▸ Activity:
The required result is the number of lines in this material containing the word "agent". Write that number and no other text.

▸ Data records:
========================
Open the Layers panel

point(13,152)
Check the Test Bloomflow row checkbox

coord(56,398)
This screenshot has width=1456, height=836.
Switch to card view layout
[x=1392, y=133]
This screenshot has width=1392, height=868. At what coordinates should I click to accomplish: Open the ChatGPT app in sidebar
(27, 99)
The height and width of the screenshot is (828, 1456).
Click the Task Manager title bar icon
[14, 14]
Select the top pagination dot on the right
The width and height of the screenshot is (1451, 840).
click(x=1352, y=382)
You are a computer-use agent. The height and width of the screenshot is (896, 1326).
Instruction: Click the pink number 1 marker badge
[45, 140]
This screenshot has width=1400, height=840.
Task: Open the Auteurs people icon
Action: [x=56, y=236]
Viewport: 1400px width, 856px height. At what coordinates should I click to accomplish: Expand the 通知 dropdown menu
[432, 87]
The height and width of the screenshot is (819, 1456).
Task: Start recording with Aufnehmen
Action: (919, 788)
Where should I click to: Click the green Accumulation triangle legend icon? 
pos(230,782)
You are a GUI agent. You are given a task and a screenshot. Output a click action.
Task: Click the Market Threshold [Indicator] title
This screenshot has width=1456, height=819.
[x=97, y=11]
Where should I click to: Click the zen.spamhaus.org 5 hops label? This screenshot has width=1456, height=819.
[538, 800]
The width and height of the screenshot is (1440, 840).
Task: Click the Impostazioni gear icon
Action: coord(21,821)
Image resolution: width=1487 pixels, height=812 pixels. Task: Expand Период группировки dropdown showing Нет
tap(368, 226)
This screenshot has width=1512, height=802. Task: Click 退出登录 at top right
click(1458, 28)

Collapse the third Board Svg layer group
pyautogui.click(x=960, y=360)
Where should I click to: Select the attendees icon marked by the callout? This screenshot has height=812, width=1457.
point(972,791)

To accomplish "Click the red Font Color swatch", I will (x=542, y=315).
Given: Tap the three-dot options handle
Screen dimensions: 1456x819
========================
▸ Solution below:
2